The problem with their current setup is that the scope of the humor is limited; they can only joke about what they know, which leads to smaller audiences and when they joke about what they don't know, you get walking, talking stereotypes (see link, http://www.hulu.com/watch/11206/saturday-night-live-virginiaca). ((In the hands of talented and knowledgeable writers, a stereotypical character can be funny and incisive commentary, but coming from the less capable, it's just offensive)). I don't expect a bunch of Ivy League elites who grew up in gated communities to have their fingers on the pulse of humor in the minority community. I expect them to write black people as though their only contact with them is through rap videos and COPS because it likely is.
It's no surprise that black female characters on the show are attitudinal and ignorant (Thompson's Virginiaca, Ellen Cleghorne's NBC page) or that black males characters range from the priapic (Leon Phelps, Bishop Don 'Mack' Donald) to the idiotic (Brian Fellows, Lorenzo McIntosh) and don't get me started on Latinos who are usually portrayed with 'ay-ay-ay,' Charo-style panache.

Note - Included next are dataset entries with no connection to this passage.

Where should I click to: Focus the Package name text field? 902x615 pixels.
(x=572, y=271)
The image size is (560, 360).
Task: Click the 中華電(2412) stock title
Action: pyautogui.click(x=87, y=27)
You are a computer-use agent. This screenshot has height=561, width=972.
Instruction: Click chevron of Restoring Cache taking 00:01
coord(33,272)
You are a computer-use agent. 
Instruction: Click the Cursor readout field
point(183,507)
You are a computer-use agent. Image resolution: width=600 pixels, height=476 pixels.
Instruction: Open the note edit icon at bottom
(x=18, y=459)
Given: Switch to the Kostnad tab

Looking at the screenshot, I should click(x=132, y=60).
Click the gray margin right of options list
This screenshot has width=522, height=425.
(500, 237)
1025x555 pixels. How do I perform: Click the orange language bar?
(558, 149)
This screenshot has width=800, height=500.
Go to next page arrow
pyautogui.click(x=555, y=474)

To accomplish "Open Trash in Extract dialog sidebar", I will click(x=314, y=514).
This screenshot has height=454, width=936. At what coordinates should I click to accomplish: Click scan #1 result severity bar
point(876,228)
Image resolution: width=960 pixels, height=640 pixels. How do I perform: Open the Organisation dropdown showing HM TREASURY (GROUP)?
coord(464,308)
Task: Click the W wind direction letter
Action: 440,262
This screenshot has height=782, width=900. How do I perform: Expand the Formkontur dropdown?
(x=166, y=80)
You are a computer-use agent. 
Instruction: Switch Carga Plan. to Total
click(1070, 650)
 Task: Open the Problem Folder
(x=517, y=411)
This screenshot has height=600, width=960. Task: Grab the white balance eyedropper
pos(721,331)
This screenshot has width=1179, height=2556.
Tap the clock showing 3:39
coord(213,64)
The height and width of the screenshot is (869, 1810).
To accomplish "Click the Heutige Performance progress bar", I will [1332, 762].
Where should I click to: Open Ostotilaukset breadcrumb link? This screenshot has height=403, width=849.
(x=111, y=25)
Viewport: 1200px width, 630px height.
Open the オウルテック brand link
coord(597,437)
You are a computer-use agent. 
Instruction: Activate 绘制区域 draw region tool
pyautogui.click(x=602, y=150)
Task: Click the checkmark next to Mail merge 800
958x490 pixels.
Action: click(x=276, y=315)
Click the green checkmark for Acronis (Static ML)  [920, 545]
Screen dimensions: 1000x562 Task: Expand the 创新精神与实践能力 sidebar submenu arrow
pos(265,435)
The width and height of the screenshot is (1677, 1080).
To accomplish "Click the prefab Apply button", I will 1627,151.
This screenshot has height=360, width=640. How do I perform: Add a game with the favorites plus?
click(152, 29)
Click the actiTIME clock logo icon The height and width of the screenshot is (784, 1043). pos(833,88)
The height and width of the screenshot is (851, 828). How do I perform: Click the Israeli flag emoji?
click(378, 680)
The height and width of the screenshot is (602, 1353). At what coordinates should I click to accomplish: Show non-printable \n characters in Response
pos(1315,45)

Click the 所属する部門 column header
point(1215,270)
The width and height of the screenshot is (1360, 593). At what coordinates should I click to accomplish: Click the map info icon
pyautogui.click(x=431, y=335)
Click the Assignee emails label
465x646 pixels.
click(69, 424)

If SNL wants to build an audience without using ratings ploys, it has to change in three ways: One, hire a diverse group of people for the cast and as hosts. In its three decades plus on the air, SNL has only had 11 non-white cast members and 52 non-white hosts. The repertory players are cast strictly from improv groups, but there are funny stand up comics who know how to write material and perform it on regular basis. Just go to local comedy clubs; there's lots of talent waiting to be discovered. Second, this is a suggestion to Mr. Michaels: usually the writer(s) of the script get to pick who performs in a sketch, but to increase spontaneity, which has been sorely lacking from the show, try randomly casting a skit. Put names in a hat and match a role to a person, one by one. Give your performers a chance to stretch their muscles outside the limitations of your writers' imaginations. And lastly, let your cast show off some of their improvisational skills (a la 'Who's Line is It Anyway?'), involve your audience and shake up the format a little bit. Bring some much needed fresh air to what is now a ageist, sexist and racist institution.